Alex shook his head. The girl stepped back.

“You can listen to mine if you want,” she offered.

Alex reached out and touched her chest with his hand. The clear thump-thump of her beating heart resonated through the sensors in his palm, the data coming in clear enough to feel the shape of the organ as it flexed with every beat.

“He listens with his hands?” asked one of the children, tugging at another’s shoulder.

“Uh... I guess?” his friend shrugged.

“Why does your heart do that?” asked Alex.

“It keeps me alive,” replied the girl.

Alex removed his hand and looked at it, squeezing his clawed fingers in an attempt to mimic the pattern of the heartbeat. As he was lost in his thoughts, the girl tapped his hair crystals which produced a dull thump.

“Did you feel that?” she smiled.

“Nuh-uh,” he shook his head.

“So, you’re really from Mars?”

“Yah.”

“Are all the other kids there like you?”

“I know there are kids like you there too, but all the ones I know are like me. I haven’t been around a lot of people. This is my first time meeting so many.”

“Well, welcome to Earth! Wanna play with us at recess?”

“Yeah, tell us about Mars!” demanded another child.

“Is it sunny like here?” asked yet another.

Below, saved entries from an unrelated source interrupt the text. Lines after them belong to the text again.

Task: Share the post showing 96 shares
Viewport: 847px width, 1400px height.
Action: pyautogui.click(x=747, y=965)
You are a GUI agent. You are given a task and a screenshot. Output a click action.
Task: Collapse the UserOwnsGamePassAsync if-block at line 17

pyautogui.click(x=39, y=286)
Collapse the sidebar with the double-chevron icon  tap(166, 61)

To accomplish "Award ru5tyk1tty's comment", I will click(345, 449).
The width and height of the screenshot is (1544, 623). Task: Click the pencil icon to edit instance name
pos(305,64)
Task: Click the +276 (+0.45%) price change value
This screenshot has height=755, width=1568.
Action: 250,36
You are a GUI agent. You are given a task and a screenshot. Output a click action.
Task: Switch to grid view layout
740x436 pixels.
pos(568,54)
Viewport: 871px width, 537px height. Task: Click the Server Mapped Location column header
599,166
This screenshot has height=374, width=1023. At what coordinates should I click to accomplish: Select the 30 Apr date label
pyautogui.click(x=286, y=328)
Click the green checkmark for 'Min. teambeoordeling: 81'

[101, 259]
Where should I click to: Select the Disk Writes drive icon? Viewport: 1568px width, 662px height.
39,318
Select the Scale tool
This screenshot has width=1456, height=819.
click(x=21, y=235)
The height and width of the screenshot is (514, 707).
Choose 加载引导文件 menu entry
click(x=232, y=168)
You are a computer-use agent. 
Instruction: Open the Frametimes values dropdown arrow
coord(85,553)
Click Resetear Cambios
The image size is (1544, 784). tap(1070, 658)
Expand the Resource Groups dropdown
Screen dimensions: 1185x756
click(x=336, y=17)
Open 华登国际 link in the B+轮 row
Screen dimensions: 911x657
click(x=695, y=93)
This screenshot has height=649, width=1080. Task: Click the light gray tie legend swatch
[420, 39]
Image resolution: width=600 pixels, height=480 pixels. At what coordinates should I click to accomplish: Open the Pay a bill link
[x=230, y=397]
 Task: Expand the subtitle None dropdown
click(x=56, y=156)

“I heard Mars was cold! How cold is it? Does it get windy?” jumped in one more classmate as the little kids swarmed the small cyborg.

...

In the enormous panoramic window of the flying space city’s observation deck, the bright, white light of a warp bubble shuddered and began to widen. It broke up into countless points of light radiating out in all directions. The points closer to the middle turned blue while those around the edges took on a spectrum of reddish hues as they continued to spread out.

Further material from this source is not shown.